Portland Transit Mall

In 2013, about 2.3 million people lived in the Portland region. Over the next 20 years, another 400,000 to 750,000 more residents are expected. To handle this influx, the region has continued to invest in transit and has expanded the light rail system to 52 miles of tracks serving 85 stations.  Keeping cars off the road alleviates traffic congestion and the need to build more freeway lanes. In 2013, TriMet estimated that bus and MAX light rail service throughout the region eliminated about 207,300 car trips every day.

The Portland Transit Mall is the heart of the region’s transit system. It exemplifies a long-standing commitment to developing a sustainable transportation system that reduces greenhouse gas emissions and meets residents’ needs, while managing the region’s growth and creating a livable future.  

Portland’s 1972 Downtown Plan created the vision for a transit mall with exclusive bus lanes and widened landscaped sidewalks.

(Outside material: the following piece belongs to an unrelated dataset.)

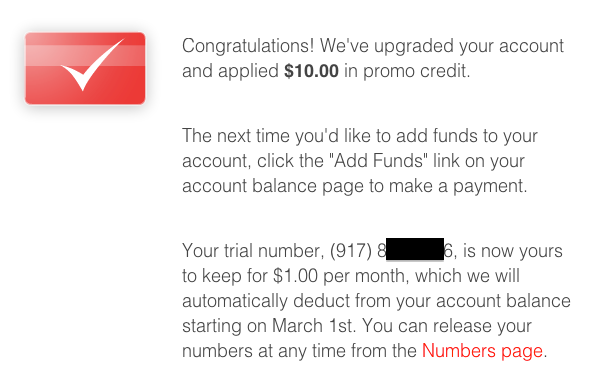Click the words "is now yours"

[x=512, y=251]
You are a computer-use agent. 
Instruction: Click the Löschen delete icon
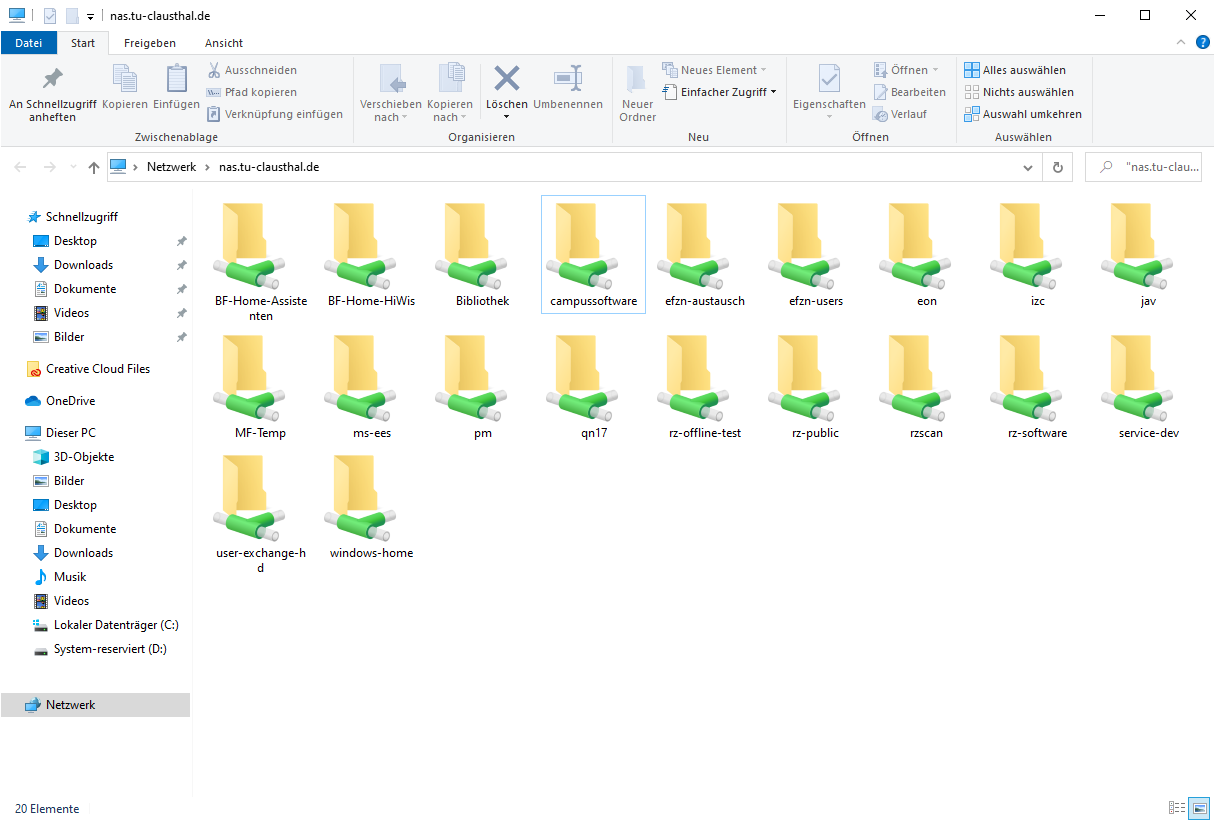507,79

At the time, Portland had significant air pollution problems. Carbon monoxide and ozone levels exceeded air quality standards and smog hovered over Portland. Cars clogged the streets and parking lots covered entire blocks. Encouraging the increased use of mass transit, reducing reliance on the automobile and building the transit mall were key strategies for cleaning Portland’s air and meeting the city’s goals for an economically-viable and accessible downtown.

The Portland Transit Mall is a pair of one-way streets along SW 5th and SW 6th Avenues in downtown Portland that are the center of the regional transit system operated by TriMet. The mall first opened in December 1977, with bus stops serving riders traveling to and from destinations throughout the three-county region. A $220 million renovation in 2009 revitalized the transit mall, reconstructing the roadway pavement, installing new shelters, and adding MAX light rail trains.

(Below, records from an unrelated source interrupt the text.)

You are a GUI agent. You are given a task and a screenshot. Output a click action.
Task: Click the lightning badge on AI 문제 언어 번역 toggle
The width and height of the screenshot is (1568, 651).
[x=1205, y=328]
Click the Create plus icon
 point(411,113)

Landscape architects are a key part of the design legacy of this landmark transit street. To design the original 1977 transit mall, landscape architects Lawrence Halprin & Associates joined a team led by Skidmore Owings and Merrill. For the 2009 renovation, landscape architects, architects, and urban designers from Portland design firm Zimmer Gunsul Frasca Partnership (ZGF) led the design process. The 2009 project also included landscape architecture and environmental design firm Mayer/Reed, which developed the new transit signage and landscape design; Lango Hansen, the landscape architects for the south terminus; and TriMet staff landscape architects to coordinate design and construction.